● EXERCISE DESCRIPTION
Reproduce the stretch of the records from the beginning through the line containing "coord(974,61)", leaving out the pictures.

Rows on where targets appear
══════════
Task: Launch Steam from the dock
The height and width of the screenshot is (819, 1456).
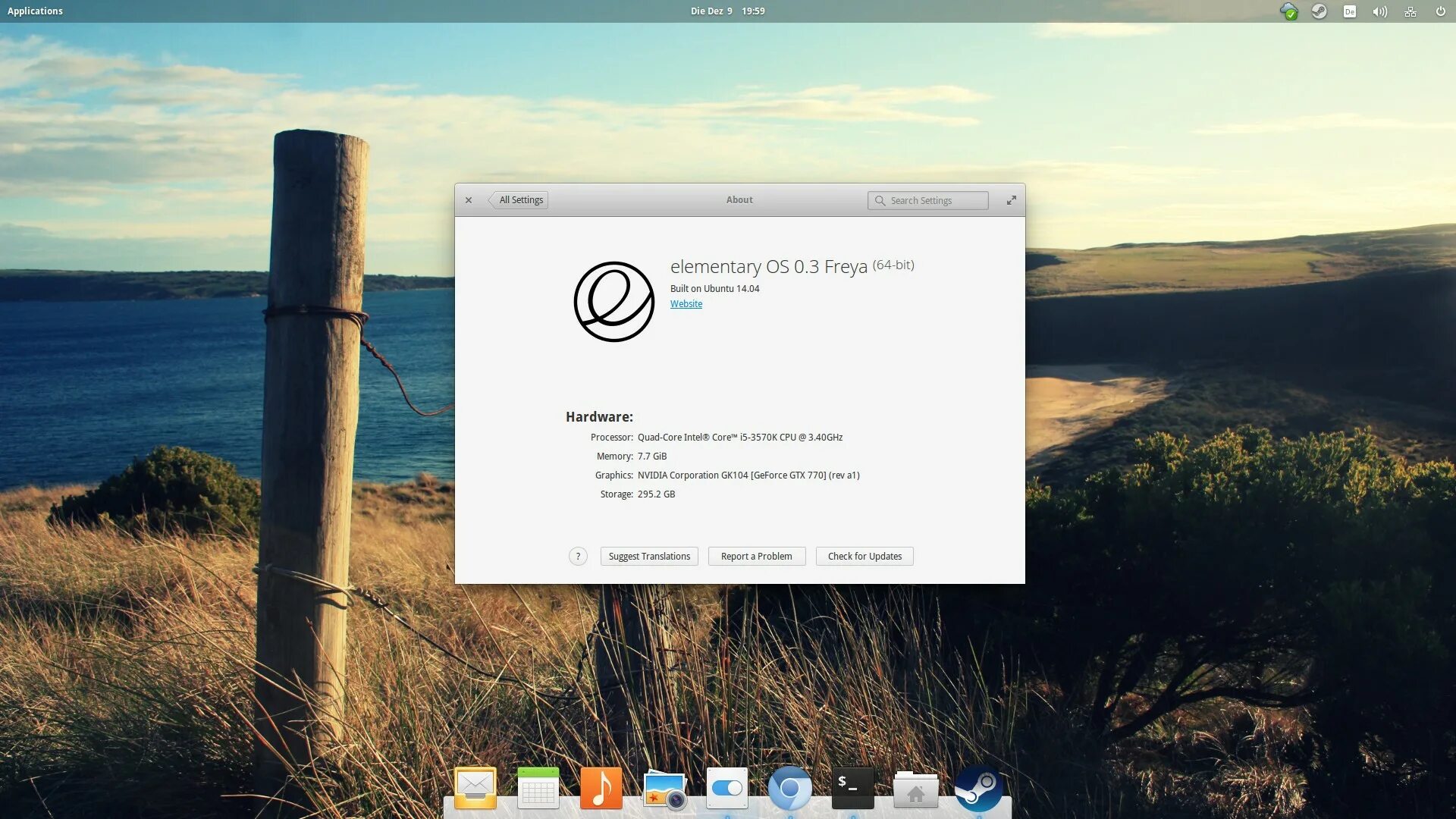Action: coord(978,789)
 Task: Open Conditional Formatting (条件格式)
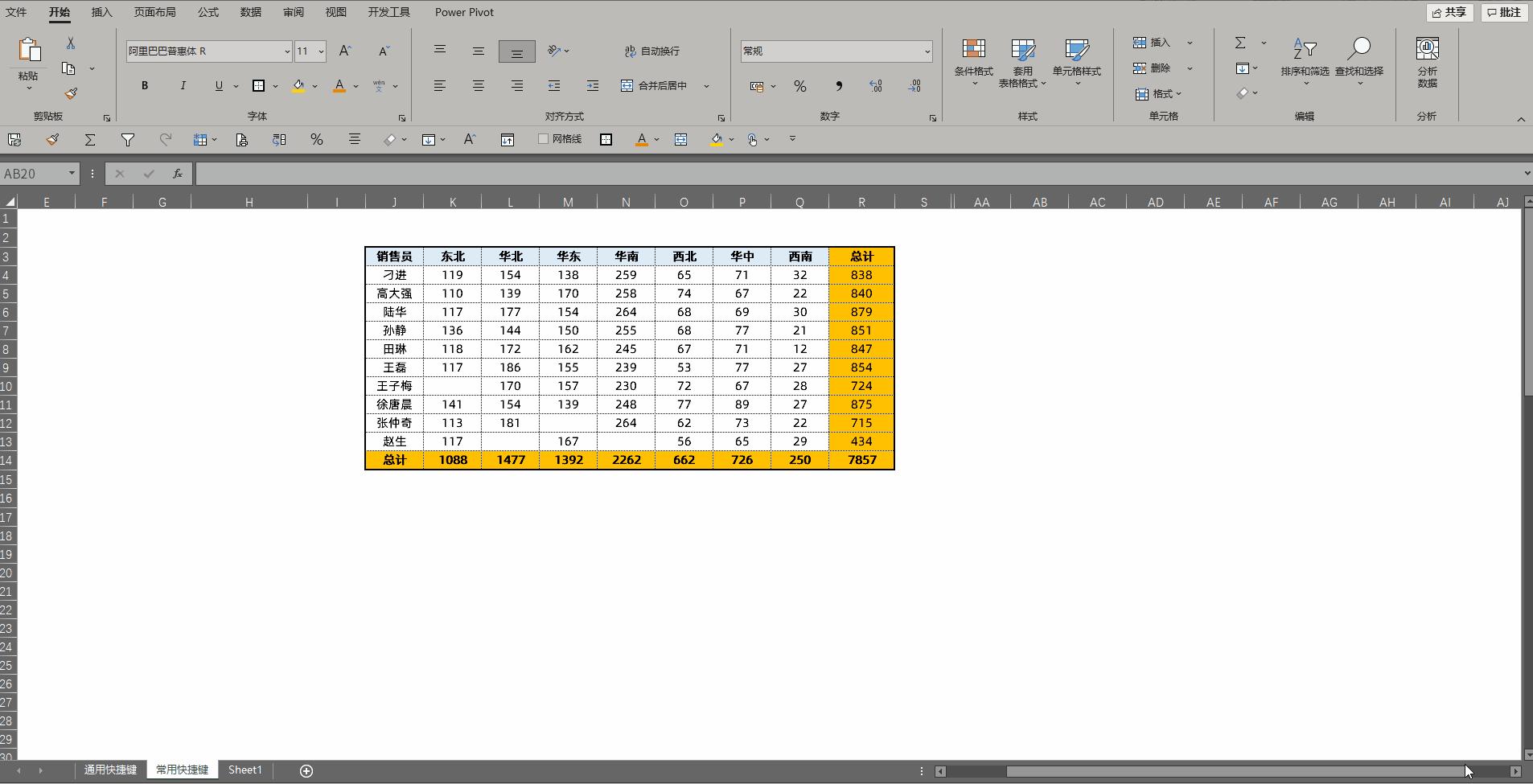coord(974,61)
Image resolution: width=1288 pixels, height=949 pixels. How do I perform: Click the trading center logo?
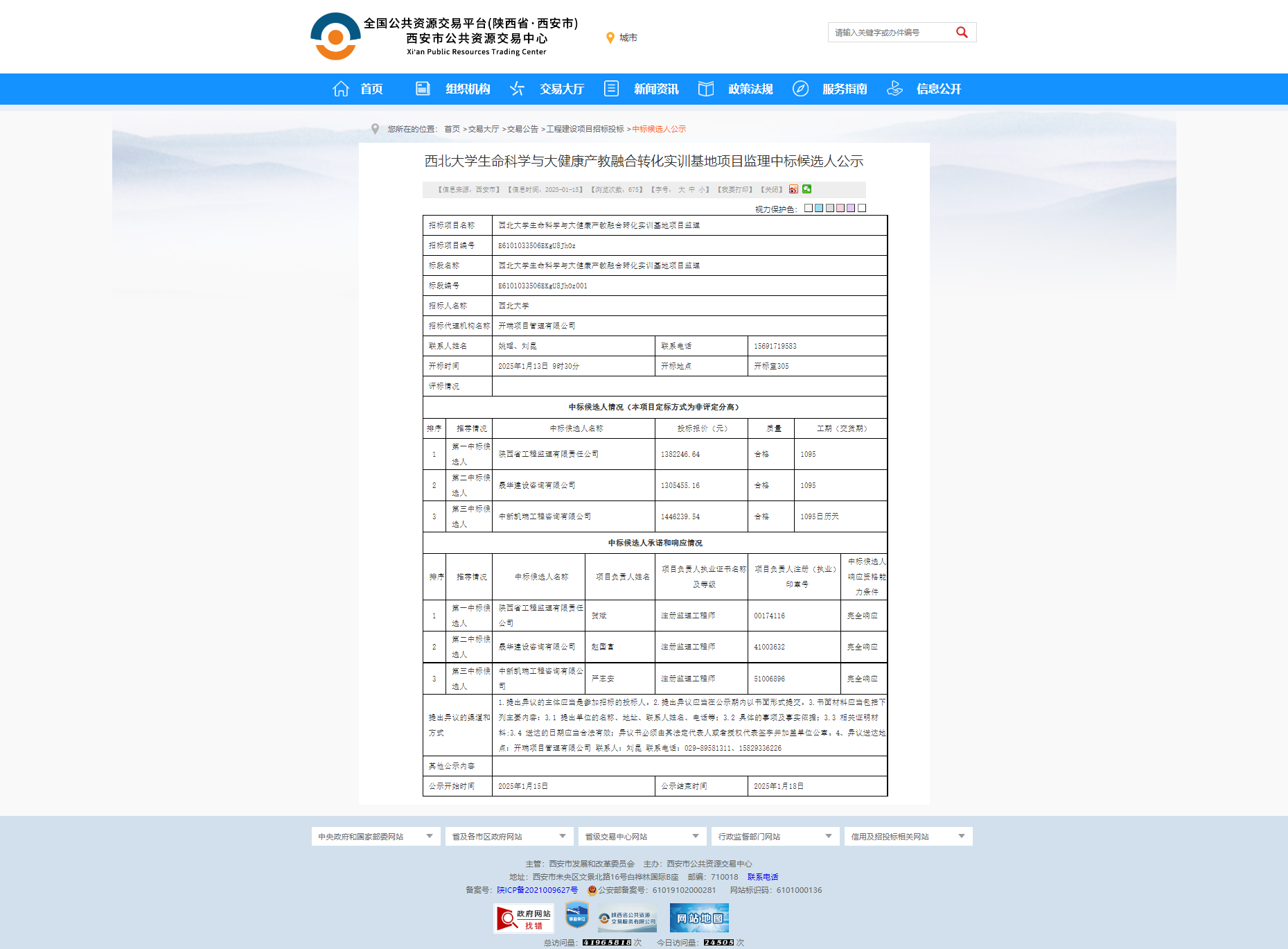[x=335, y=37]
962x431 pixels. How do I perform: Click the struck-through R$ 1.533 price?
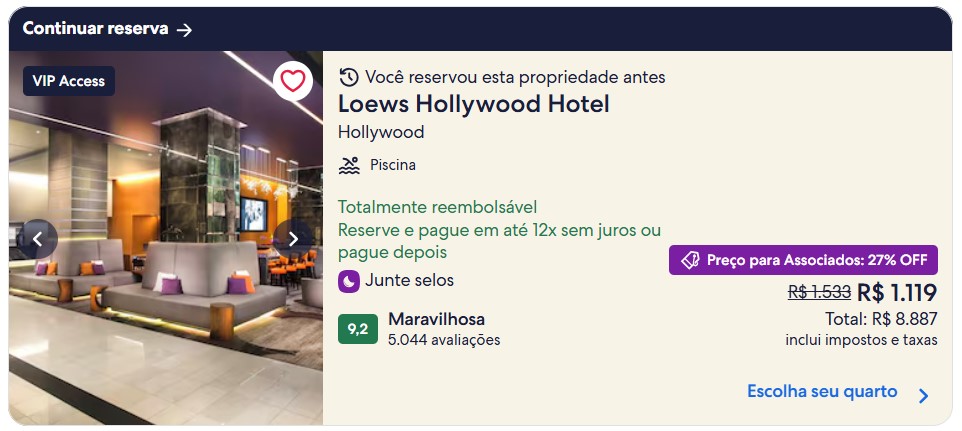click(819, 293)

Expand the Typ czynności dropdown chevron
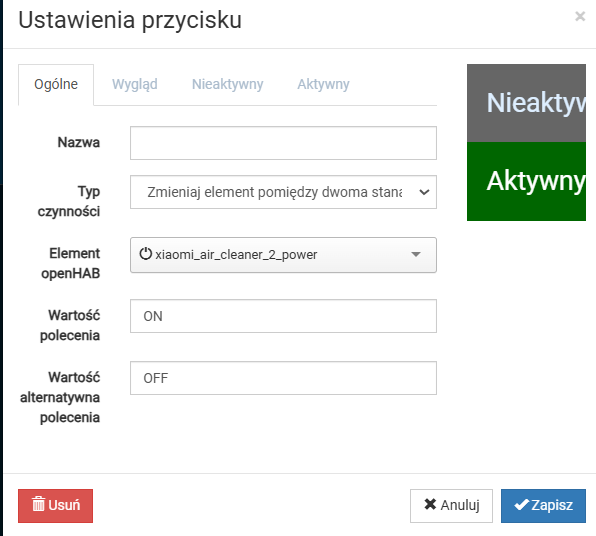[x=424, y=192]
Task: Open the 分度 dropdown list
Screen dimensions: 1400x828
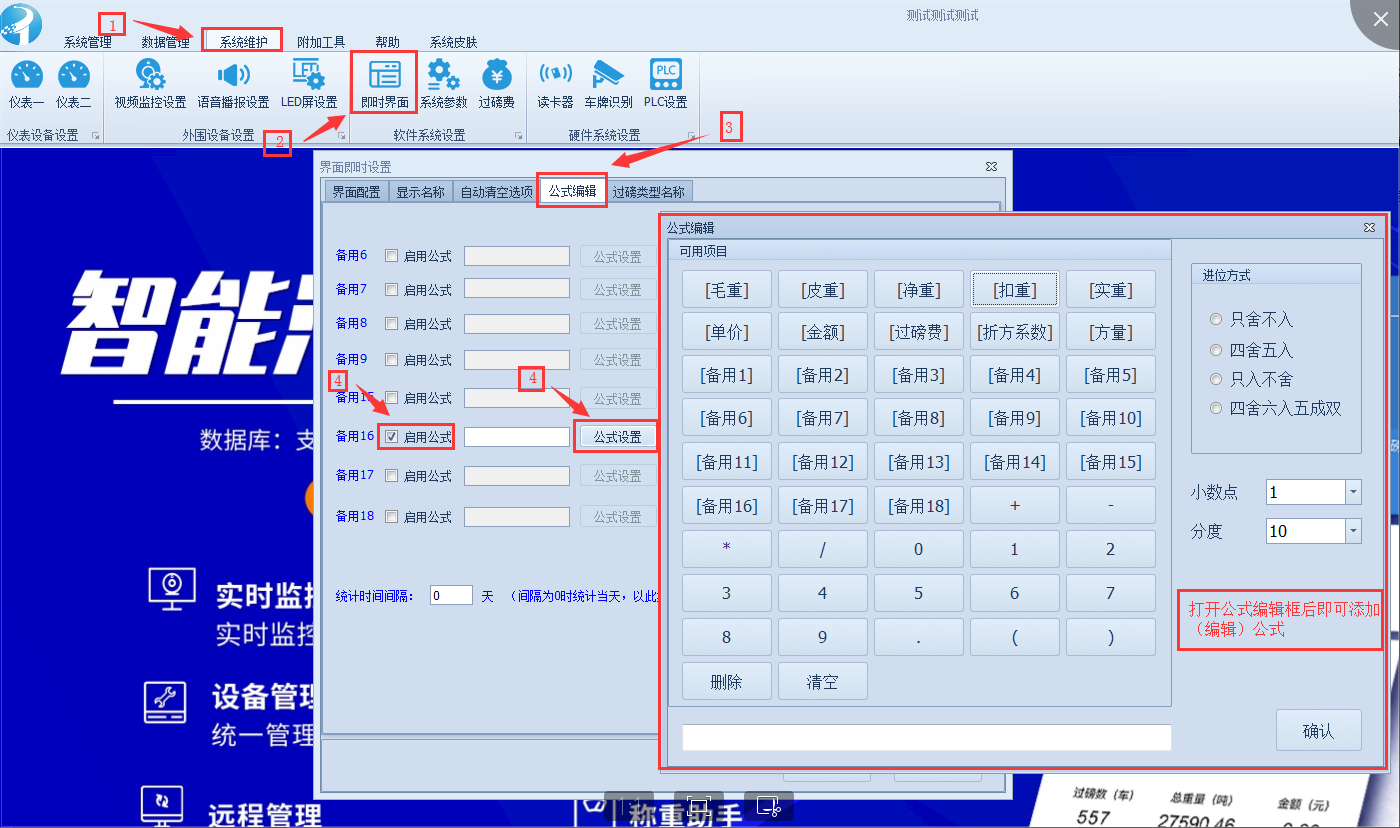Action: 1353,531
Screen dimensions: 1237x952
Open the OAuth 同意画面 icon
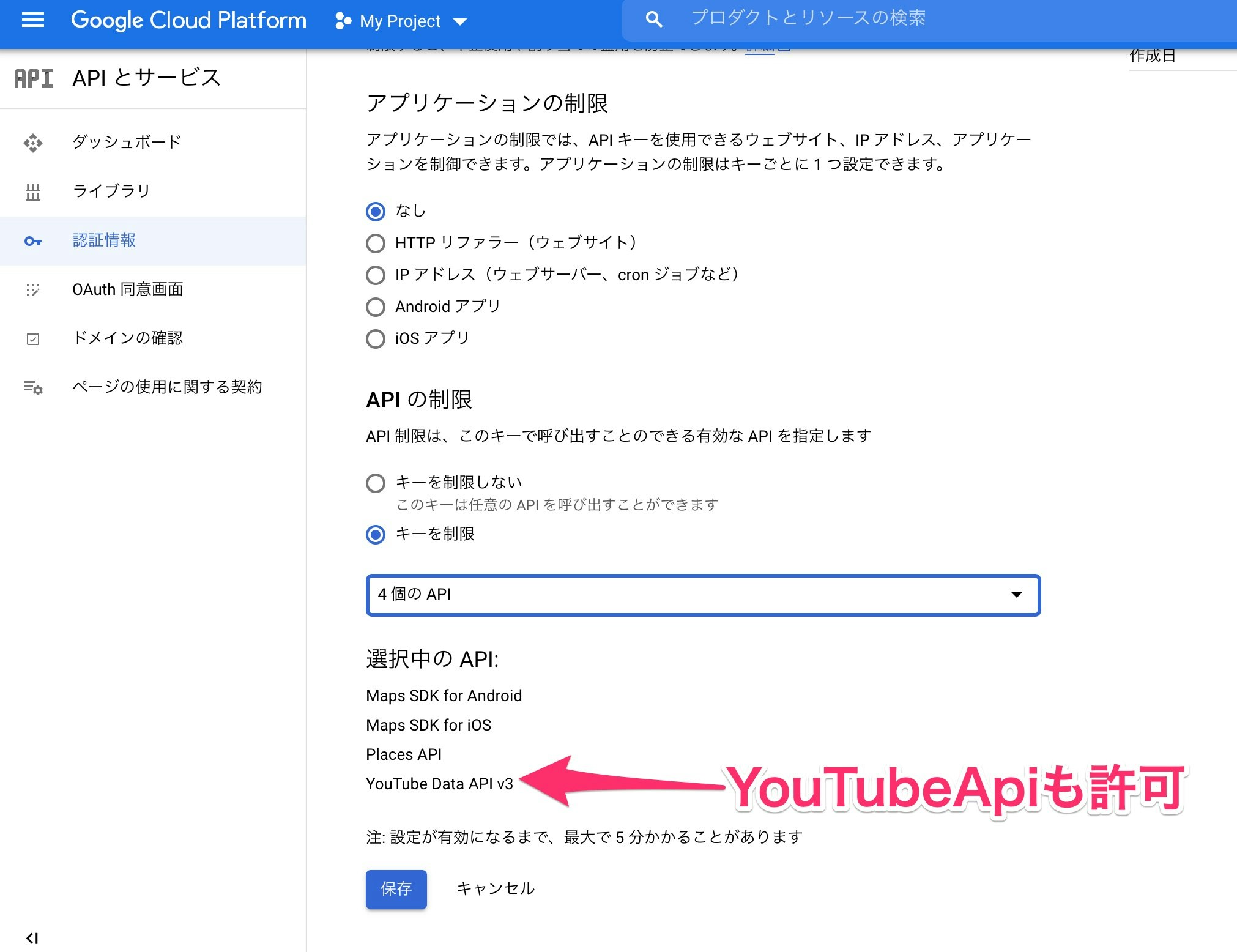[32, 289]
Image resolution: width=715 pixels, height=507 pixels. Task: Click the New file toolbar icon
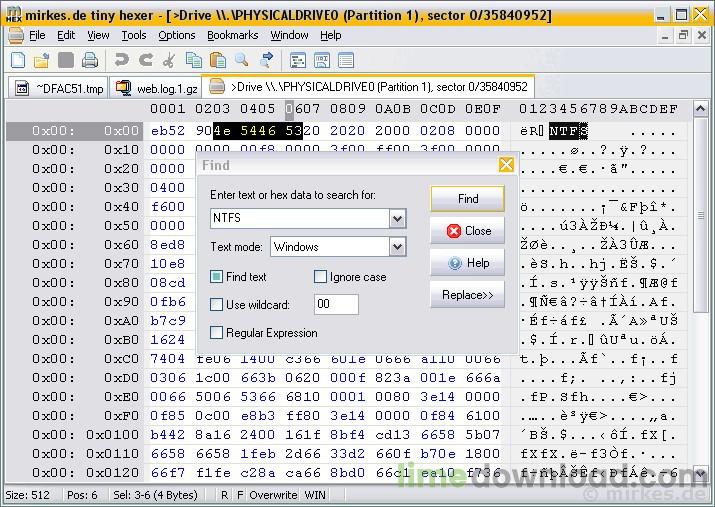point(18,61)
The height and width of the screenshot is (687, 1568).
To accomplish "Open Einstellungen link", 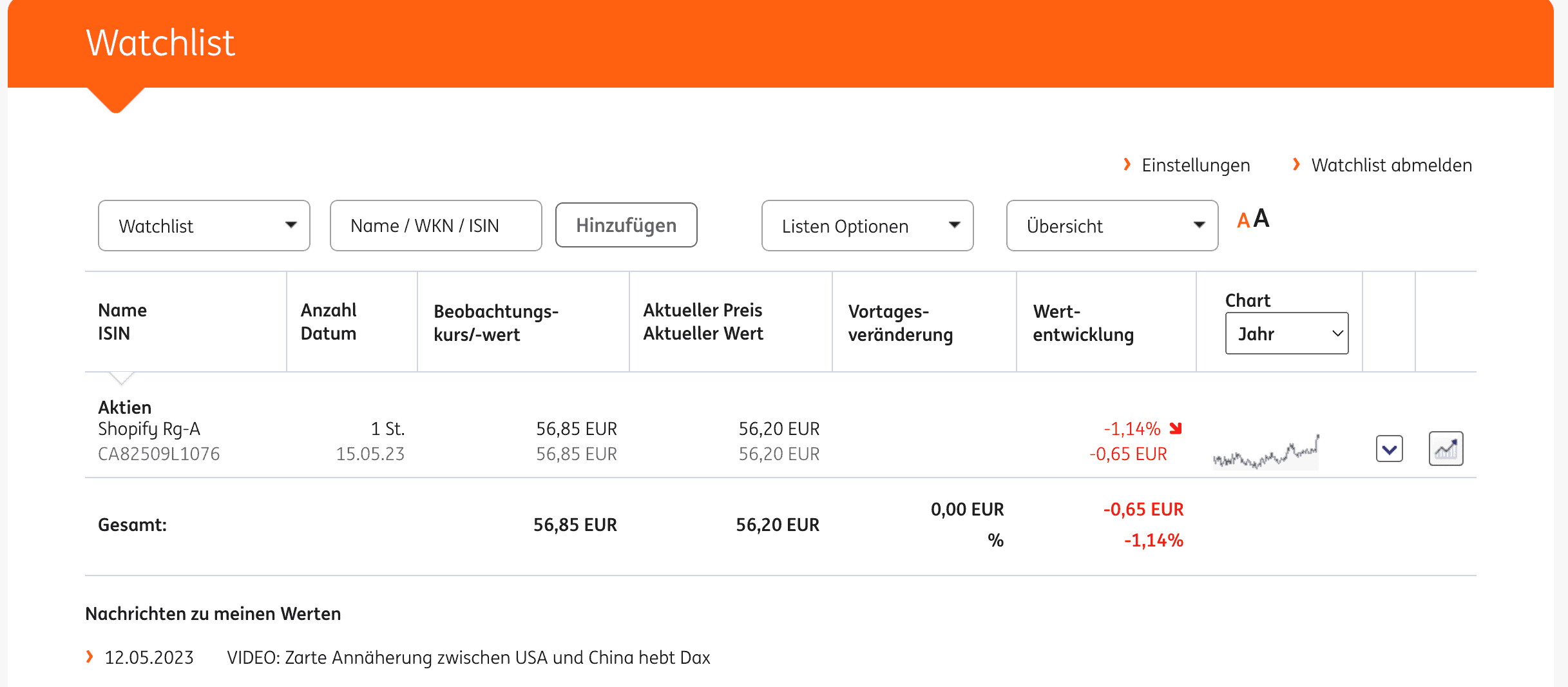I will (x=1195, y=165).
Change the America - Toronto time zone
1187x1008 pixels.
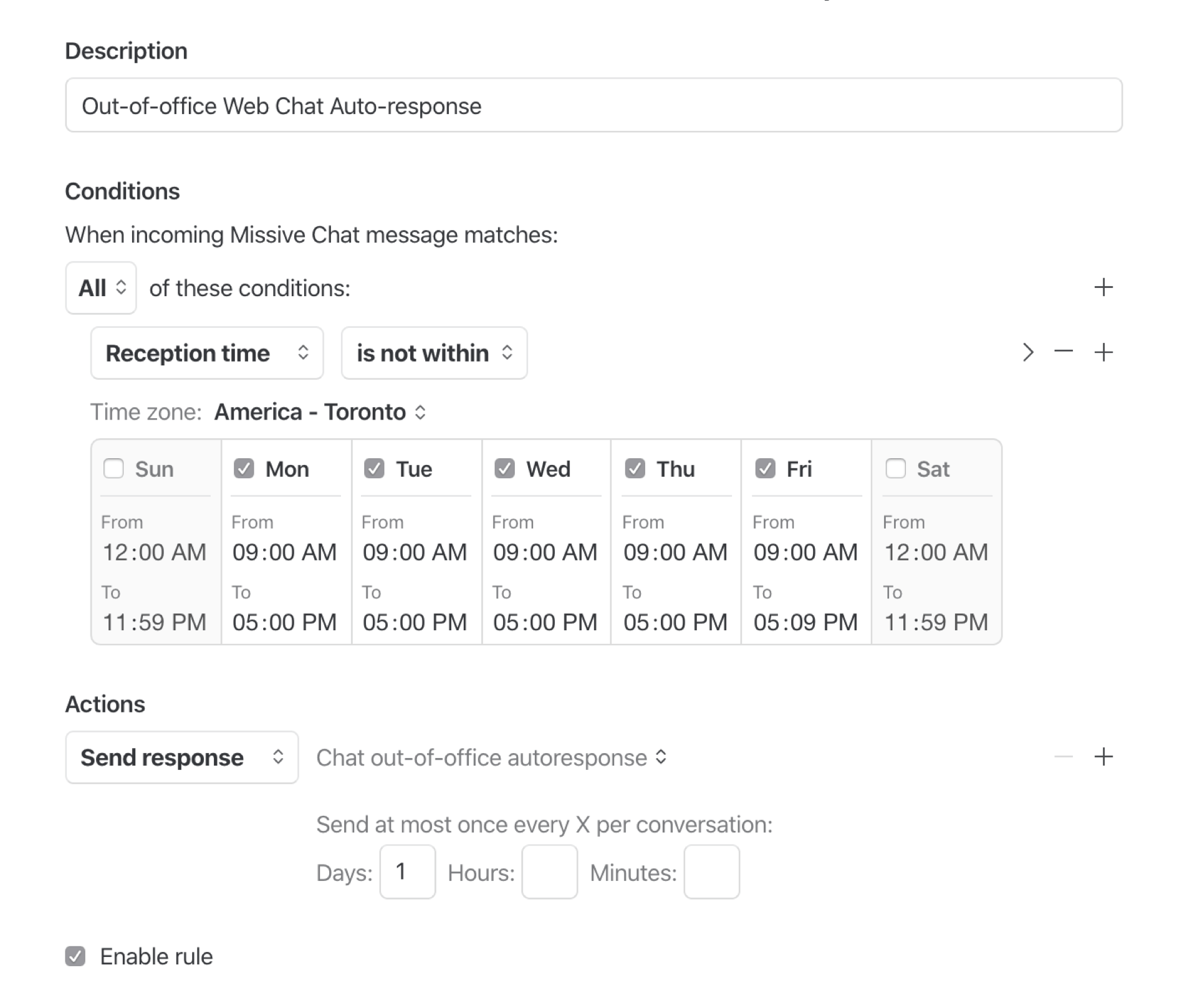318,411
══════════
● SOLUTION FOR THIS EXERCISE
Task: Launch Steam from the dock
The height and width of the screenshot is (819, 1456).
Action: coord(978,789)
 Task: Open Conditional Formatting (条件格式)
coord(974,61)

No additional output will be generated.